Is the tomb’s picnic table-like appearance to blame?

Construction Workers
Laurence Mouton/PhotoAlto/Corbis

There are mistakes, and then there are mistakes. You know the ones: humiliating, ridiculous, just plain unfortunate mix-ups. NPR’s Laura Wagner reports on one such gaffe — a Spanish construction team’s recent destruction of an ancient tomb and erection of a picnic table in its place.

Wagner writes that it was an honest mistake...after all, the tomb looked a lot like a picnic table:

Workers in the town of Cristovo de Cea in the Galicia region mistook what is believed to be a 6,000-year-old Neolithic tomb for a broken stone picnic table and "repaired it."

The error seems to have been a case of miscommunication — NPR’s Lauren Frayer says that the tomb was apparently not properly marked as a historic artifact and officials didn’t even realize it existed.
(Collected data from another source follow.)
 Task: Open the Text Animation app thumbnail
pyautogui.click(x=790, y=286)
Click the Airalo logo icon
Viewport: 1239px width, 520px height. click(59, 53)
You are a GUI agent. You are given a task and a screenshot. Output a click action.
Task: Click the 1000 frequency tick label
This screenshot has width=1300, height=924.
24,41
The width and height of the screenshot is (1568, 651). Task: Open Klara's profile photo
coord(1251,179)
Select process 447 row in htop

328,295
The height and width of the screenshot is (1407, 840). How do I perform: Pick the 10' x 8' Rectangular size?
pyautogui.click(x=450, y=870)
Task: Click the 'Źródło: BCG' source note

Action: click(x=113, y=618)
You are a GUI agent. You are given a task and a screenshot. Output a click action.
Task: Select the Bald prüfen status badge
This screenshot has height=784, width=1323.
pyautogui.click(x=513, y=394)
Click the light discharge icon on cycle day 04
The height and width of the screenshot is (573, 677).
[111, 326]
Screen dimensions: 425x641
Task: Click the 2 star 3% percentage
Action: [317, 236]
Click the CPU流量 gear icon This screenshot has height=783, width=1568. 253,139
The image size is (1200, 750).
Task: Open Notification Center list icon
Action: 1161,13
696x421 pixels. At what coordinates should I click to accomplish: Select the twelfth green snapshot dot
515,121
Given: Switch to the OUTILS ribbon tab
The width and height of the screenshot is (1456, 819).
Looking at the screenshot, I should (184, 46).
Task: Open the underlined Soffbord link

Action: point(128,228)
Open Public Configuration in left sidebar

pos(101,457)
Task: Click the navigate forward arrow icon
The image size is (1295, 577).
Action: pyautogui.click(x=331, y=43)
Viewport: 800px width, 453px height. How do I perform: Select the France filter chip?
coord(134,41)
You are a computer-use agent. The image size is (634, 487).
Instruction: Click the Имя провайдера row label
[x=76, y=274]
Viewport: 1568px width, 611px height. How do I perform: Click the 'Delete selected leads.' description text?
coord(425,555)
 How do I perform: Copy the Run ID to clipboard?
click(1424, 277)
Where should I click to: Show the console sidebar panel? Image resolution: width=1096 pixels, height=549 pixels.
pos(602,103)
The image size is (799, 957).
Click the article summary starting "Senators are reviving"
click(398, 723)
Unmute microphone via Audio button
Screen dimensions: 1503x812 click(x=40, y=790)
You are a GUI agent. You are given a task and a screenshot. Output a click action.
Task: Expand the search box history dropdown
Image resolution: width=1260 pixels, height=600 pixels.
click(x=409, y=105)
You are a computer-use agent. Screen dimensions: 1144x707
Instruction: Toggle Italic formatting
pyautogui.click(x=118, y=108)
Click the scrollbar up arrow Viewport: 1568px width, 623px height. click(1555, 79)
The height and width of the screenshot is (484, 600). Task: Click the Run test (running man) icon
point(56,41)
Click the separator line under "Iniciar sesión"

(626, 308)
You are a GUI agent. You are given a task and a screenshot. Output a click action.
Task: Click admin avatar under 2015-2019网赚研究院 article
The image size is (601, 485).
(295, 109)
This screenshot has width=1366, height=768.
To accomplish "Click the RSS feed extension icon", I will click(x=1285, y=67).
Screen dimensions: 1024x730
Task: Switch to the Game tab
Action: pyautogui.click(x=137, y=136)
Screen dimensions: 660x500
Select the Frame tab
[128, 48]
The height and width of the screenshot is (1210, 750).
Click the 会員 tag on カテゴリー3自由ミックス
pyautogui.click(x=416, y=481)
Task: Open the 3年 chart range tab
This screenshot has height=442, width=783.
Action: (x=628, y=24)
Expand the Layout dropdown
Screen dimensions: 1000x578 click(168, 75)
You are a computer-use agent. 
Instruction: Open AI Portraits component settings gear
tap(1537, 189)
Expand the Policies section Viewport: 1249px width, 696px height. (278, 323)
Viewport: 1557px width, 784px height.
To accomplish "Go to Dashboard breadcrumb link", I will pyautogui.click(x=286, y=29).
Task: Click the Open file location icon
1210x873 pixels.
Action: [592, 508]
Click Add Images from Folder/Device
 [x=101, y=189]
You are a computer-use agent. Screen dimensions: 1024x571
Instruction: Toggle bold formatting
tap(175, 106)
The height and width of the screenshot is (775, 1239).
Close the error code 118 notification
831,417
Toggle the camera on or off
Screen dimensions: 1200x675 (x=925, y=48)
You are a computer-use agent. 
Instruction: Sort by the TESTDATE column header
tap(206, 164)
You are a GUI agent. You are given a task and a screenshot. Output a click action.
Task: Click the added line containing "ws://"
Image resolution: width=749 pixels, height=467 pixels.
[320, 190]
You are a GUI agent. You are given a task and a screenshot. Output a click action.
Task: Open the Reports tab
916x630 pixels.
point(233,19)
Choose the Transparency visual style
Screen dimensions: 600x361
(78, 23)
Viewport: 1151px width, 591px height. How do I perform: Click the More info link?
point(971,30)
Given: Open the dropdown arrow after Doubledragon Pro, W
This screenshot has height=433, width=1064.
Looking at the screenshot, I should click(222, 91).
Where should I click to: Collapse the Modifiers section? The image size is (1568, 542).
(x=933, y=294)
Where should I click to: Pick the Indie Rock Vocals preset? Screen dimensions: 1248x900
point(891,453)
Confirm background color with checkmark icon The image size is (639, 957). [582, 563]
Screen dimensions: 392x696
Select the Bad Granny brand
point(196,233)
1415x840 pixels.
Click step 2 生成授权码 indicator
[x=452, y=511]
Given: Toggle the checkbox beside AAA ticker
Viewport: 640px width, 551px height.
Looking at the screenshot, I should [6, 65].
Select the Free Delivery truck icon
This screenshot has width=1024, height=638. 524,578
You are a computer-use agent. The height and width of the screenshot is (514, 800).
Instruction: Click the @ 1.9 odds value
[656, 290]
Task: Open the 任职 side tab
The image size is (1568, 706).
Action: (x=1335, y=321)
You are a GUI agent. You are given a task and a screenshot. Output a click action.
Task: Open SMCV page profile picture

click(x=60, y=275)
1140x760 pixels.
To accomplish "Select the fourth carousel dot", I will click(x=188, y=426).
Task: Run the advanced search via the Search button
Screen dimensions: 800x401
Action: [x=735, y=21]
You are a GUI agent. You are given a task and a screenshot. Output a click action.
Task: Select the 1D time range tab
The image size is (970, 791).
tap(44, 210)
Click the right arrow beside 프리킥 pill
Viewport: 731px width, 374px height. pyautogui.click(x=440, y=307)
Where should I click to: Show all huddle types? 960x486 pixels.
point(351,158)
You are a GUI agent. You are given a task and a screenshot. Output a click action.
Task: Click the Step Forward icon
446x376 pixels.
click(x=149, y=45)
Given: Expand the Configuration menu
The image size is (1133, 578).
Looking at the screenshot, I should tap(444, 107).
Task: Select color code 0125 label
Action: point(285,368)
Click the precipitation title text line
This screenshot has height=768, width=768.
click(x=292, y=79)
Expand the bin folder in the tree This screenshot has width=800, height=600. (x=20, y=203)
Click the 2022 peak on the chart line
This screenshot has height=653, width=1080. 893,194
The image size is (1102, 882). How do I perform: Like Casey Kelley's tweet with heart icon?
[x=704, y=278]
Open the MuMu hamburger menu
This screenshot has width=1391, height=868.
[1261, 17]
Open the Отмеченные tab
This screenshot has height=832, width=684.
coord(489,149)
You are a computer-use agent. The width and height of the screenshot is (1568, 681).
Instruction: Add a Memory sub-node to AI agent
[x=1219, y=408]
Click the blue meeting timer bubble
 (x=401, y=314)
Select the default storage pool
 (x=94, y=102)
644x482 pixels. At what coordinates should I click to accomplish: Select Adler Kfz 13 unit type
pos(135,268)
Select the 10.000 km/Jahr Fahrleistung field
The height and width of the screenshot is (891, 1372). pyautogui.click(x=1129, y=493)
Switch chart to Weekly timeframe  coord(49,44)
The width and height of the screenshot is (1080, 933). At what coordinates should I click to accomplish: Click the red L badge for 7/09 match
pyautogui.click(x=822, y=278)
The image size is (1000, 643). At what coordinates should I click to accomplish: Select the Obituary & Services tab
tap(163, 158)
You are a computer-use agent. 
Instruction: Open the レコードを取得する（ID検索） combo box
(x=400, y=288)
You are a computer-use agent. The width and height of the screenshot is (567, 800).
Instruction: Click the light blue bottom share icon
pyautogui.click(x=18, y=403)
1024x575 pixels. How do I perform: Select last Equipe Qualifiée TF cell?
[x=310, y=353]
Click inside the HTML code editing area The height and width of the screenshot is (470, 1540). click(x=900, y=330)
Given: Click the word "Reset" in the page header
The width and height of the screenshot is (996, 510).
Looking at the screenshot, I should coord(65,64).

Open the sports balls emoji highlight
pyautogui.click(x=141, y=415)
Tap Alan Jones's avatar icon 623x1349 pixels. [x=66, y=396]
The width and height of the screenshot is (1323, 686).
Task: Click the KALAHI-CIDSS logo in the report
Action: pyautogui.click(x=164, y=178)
Now, writes Wagner, archaeologists are in a dither and an environmental group is irate.

Here's a before and after of the tomb and the picnic table:

But which is worse — inadvertently destroying a priceless archaeological artifact on behalf of a picnic table, or mistakenly ruining a 17th-century oil painting because of a clumsy misstep? You be the judge: The Guardian’s Oliver Holmes writes that a 12-year-old boy in a Taiwanese museum recently “lived out a slapstick nightmare” when he tripped and broke his fall on a $1.5 million painting that now sports a fist-sized gash and lifelong embarrassment potential.